## Selected text
June 23, 2026
Le bomb? Le flop
AI Built a Nuke and Still Lost
Brits watched an AI bomb France in a game — and commenters still said the real mess was the test
TLDR: A researcher let an AI run a strategy game, and after missing France’s slow cultural takeover, it nuked Toulouse and still lost. Commenters were split between laughing at the absurdity and accusing the whole test of overhyping AI while relying on a flawed setup.
An AI was handed the keys to a Civilization VI empire, crushed the economy game, charmed its neighbors, and looked set for an easy diplomatic win — until France quietly won the vibes war. While the bot was busy trading and plotting, French culture had been spreading across the map for ages. By the time it finally noticed, it was too late. In full panic mode, the AI built two nuclear weapons and flattened Toulouse. France won anyway. Yes, really: even after the digital mushroom cloud, the bot still lost.

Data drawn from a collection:
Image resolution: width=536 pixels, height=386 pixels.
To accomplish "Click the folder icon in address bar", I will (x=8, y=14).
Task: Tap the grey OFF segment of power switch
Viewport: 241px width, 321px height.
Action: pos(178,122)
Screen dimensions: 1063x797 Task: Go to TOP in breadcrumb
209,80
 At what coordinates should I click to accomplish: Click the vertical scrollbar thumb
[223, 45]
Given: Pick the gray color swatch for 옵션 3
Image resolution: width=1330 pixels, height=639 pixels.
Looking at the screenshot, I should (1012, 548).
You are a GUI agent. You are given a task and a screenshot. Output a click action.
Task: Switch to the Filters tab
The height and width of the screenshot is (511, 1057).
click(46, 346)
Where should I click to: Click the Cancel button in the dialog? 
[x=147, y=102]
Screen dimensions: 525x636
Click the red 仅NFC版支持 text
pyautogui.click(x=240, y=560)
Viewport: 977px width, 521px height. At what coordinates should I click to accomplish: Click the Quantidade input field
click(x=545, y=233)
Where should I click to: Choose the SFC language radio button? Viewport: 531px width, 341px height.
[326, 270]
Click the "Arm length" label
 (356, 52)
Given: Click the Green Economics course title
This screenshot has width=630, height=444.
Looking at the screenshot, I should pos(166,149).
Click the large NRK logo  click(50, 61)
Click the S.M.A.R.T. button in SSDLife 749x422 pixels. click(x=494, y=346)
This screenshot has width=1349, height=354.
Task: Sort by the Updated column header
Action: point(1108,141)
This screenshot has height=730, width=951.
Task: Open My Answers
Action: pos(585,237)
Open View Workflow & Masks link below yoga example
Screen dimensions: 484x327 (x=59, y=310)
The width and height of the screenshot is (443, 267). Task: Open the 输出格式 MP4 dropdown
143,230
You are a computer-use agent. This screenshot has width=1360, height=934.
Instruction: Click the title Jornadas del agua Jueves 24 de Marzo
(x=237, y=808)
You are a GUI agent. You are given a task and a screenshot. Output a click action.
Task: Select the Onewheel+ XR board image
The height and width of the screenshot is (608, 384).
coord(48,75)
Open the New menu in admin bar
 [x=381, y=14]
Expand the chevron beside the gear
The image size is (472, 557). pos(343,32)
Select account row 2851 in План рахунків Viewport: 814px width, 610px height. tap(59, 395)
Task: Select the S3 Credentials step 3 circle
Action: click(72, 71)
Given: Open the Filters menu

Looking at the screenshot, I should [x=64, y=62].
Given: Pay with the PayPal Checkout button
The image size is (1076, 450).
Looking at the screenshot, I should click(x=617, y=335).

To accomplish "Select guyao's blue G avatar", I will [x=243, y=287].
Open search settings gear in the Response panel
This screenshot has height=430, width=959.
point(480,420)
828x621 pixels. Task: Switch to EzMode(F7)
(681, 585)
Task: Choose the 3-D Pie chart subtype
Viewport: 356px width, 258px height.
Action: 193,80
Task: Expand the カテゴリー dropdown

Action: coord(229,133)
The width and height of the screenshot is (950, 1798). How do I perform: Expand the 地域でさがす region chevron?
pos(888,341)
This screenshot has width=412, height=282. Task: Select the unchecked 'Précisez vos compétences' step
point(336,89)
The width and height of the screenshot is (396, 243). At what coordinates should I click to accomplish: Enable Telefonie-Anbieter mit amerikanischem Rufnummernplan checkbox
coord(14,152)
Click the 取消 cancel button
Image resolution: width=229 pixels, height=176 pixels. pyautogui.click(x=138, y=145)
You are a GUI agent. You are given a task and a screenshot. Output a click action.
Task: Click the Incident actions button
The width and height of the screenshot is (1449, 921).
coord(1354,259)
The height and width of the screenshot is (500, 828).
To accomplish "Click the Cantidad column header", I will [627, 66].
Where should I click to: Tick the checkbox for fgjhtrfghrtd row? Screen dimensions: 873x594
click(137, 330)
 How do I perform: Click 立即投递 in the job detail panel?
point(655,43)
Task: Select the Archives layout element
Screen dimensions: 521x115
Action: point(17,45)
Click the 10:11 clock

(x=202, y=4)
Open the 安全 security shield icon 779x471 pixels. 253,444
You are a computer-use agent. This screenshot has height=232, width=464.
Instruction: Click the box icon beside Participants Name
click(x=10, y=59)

## Assignment
Output, word for word, the part of the Civilization VI article from "An AI was handed" up to and including "bot still lost.". The records come from a separate source.

## Result
An AI was handed the keys to a Civilization VI empire, crushed the economy game, charmed its neighbors, and looked set for an easy diplomatic win — until France quietly won the vibes war. While the bot was busy trading and plotting, French culture had been spreading across the map for ages. By the time it finally noticed, it was too late. In full panic mode, the AI built two nuclear weapons and flattened Toulouse. France won anyway. Yes, really: even after the digital mushroom cloud, the bot still lost.